The second instance is when the logistics operation is a separate legal entity of a much larger conglomerate. Although accounting isn’t centralised across legal entities, financial reporting is; in this case, the accounts payable and receivable can be managed in the logistics ERP solution from which the general ledger account can be uploaded and integrated into the wider accounting system.
In these situations, using an external accounting system makes sense. What doesn’t make sense and is all too common, is a business using an external accounting system because of the fear of change and complacency with a system that’s been in use for years.
Many logistics businesses still use external ‘off-the-shelf’ accounting systems simply because the package is familiar to the accounting team through their previous non-logistics-based roles; it may be a brand recognisable to the man on the street; and it might do its job perfectly well as a standalone product. Standalone products, however, will not integrate accounting with the business’ wider strategic goals; won’t give an insight into business practices; and won’t improve the productivity, visibility and accountability of the business’ operations.
Usually, an external accounting system accounts the monetary aspects of business transactions providing only a summary, not the entire story. An external accounting system can’t see what’s going on in the backend of the business. With integrated accounting, one can gain operational control, credit control, limits, invoice and payment statuses as well as the security that the accounts are tallying with the real-world operations at the end of the day.
On top of this functionality, integrated accounting also wins out when it comes to productivity. It eliminates the need to double key information across multiple systems, improving the speed of communication across the business while minimising the chance of mistakes. Integration also gives the business high levels of visibility so transactional information can be accessed across an operation in real-time. In a world where businesses are squeezed on operating margins, these small but significant improvements soon add up to make a big difference to operations.

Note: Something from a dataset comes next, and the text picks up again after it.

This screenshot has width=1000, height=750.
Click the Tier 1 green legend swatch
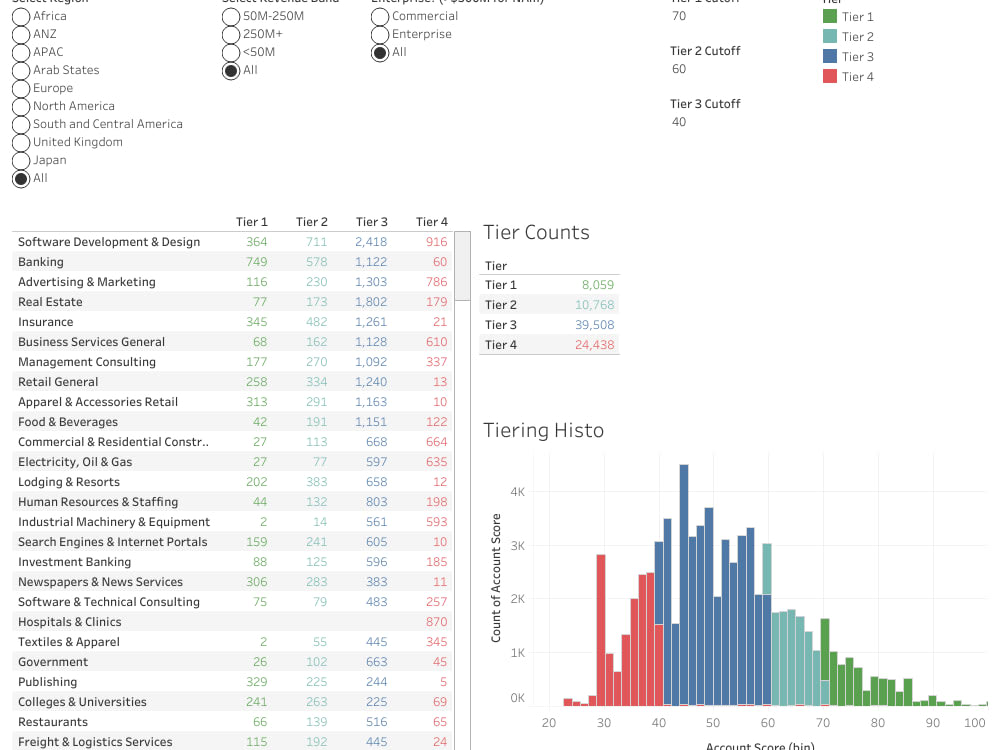828,16
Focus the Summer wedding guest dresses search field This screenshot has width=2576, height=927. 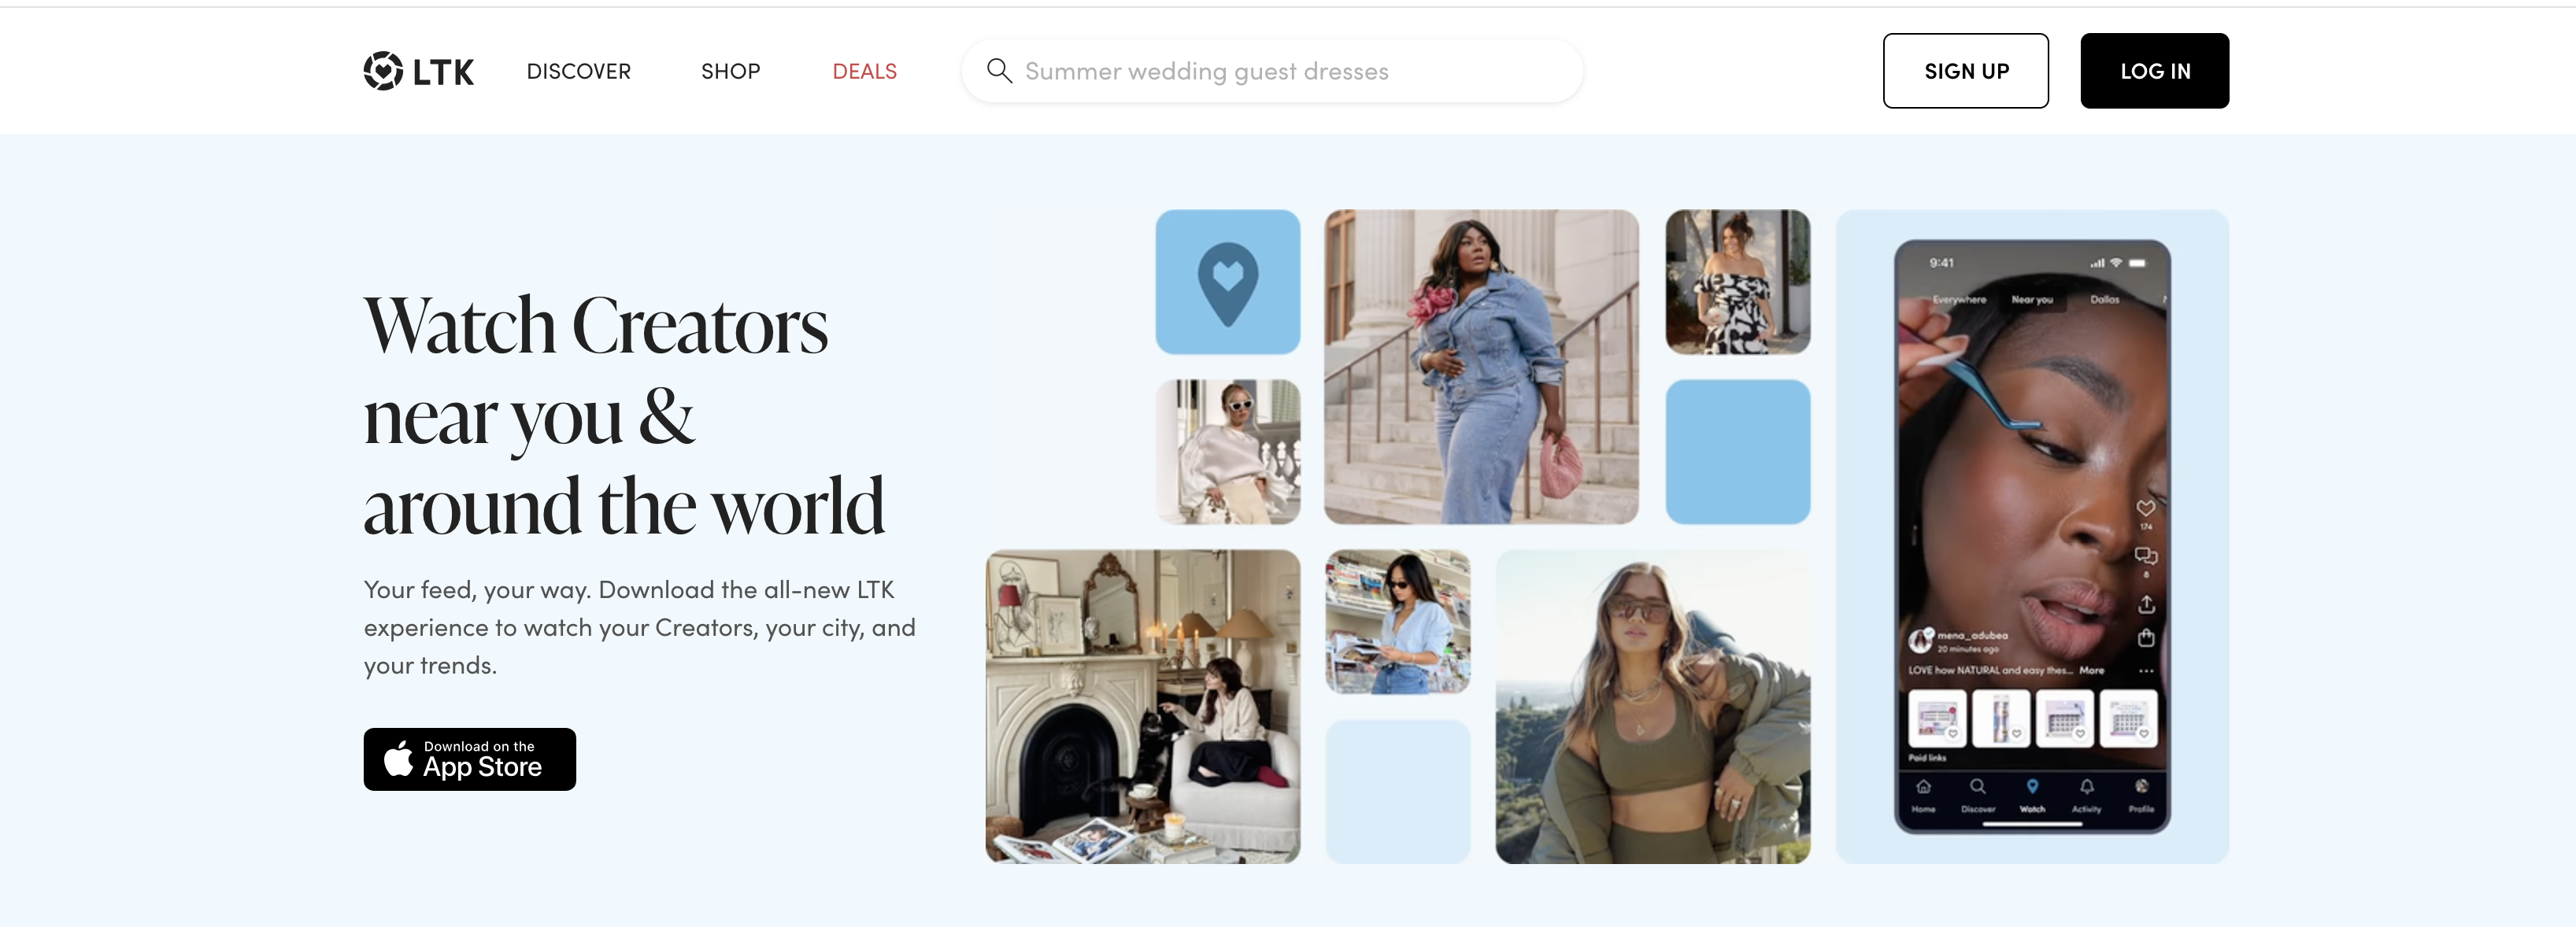(1272, 71)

An external accounting system may work well for many businesses across many industries. However, a logistics business should use an accounting system that’s tailored to fit the industry. Logistics is an industry that breaks borders and crosses compliance regulations across the globe, making accounting a taxing proposition.

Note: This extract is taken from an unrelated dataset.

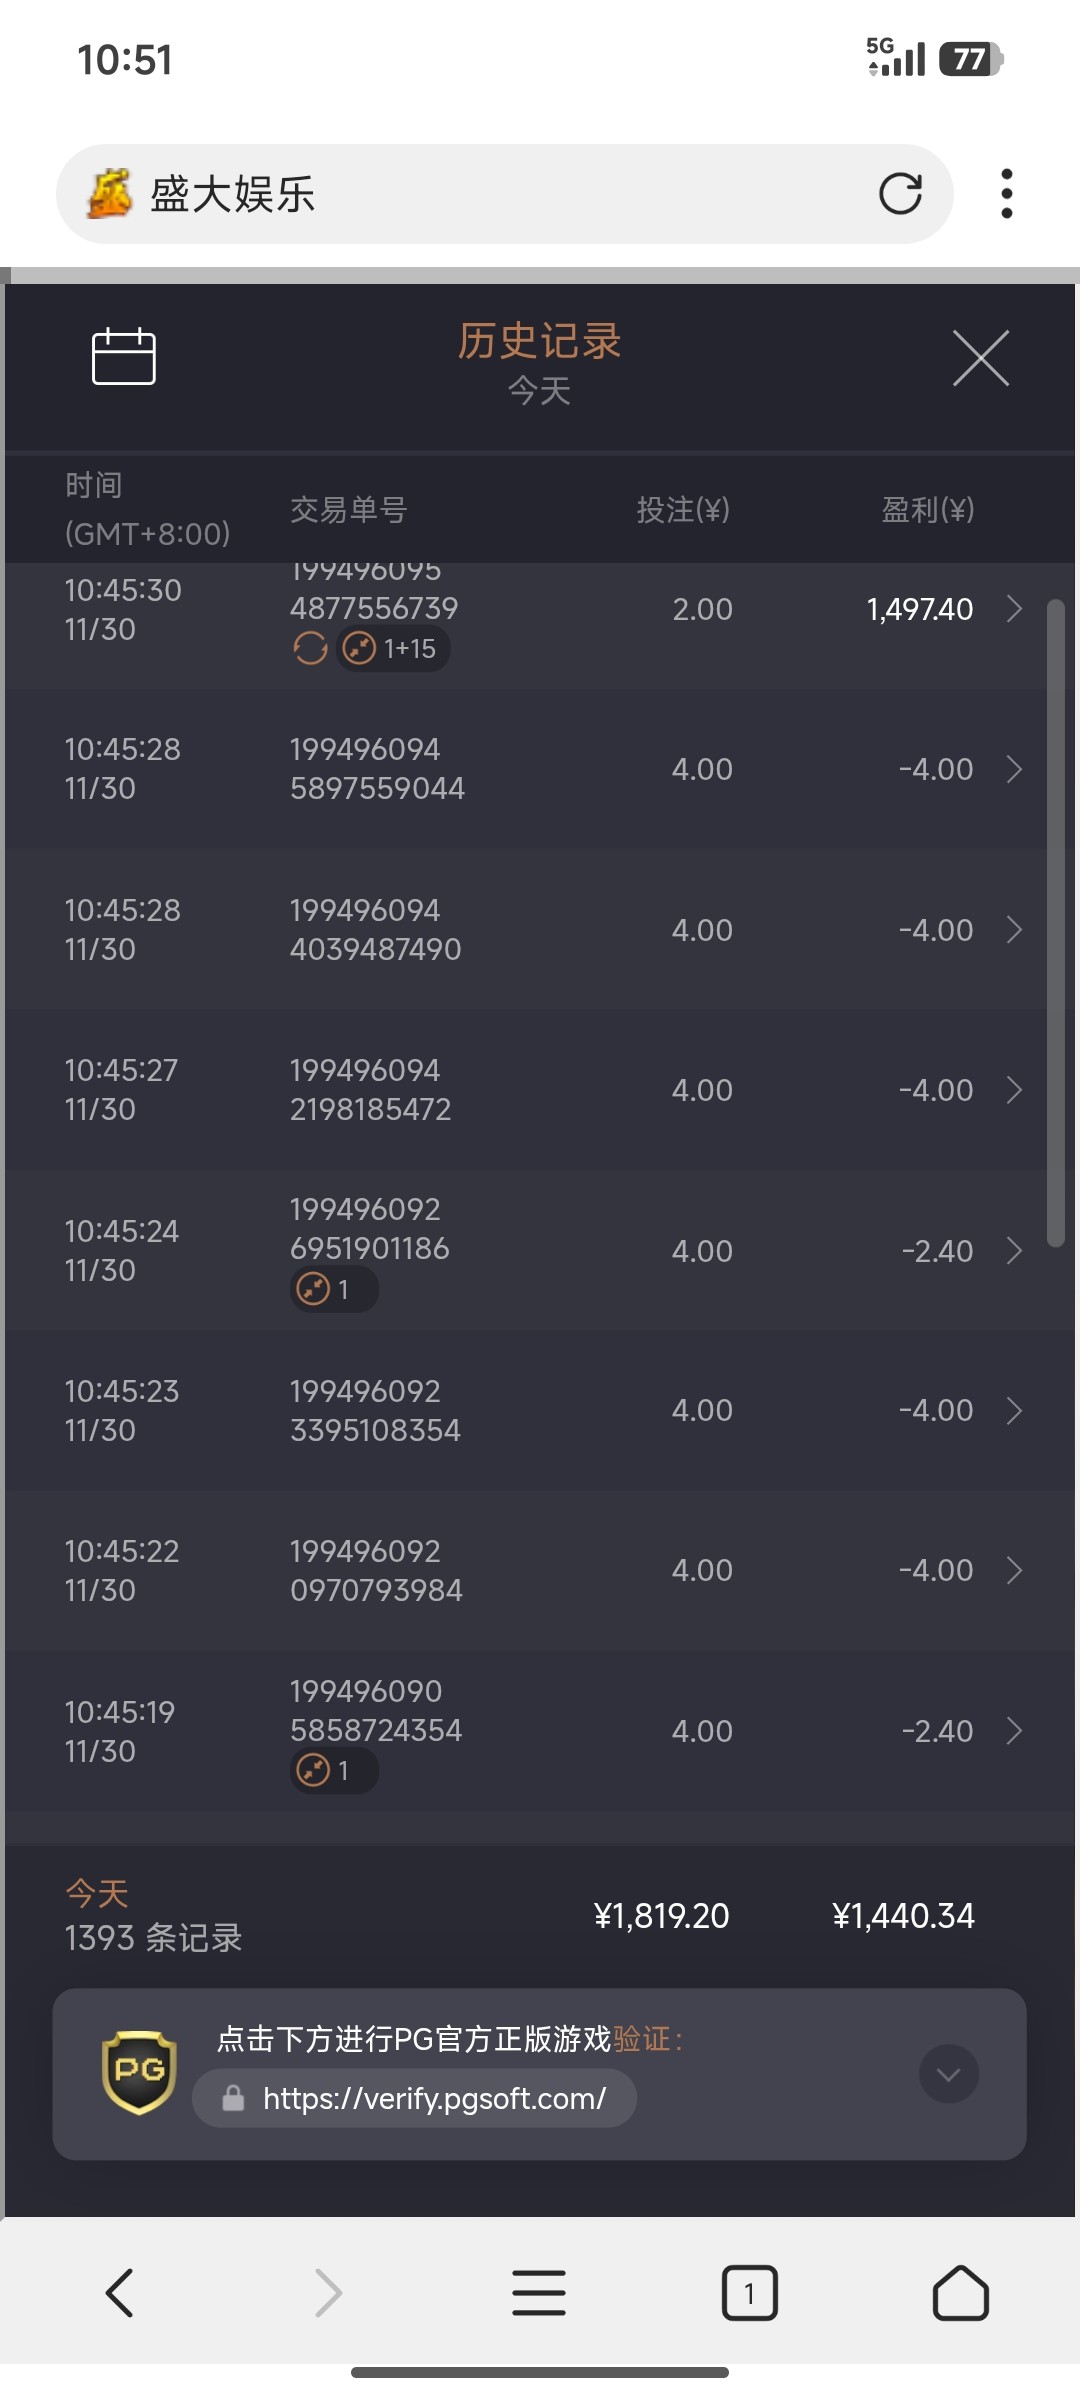Tap the browser reload icon

click(900, 194)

A native accounting system packaged in an ERP geared specifically towards international logistics can aid integration with globally recognised industry systems (CASS, HRMC etc.), international compliance, foreign currency management and contra settlements between agents.
To help future-proof a business, a dedicated logistics ERP is also more likely to react to industry developments. This means that its integrated accounting system will receive updates to ensure its logistics-business users can stay up to date with the latest compliance regulations.
It’s all about using the right tool for the right job. Logistics providers don’t just move and manage freight; they also move information and money. Just as the right machinery is used to move physical goods, the right software platform should be used to move finances and valuable data. For logistics businesses wanting to make money more manageable, the benefits of an integrated accounting system soon add up. Using anything else will only mean short-changing the business with costly consequences.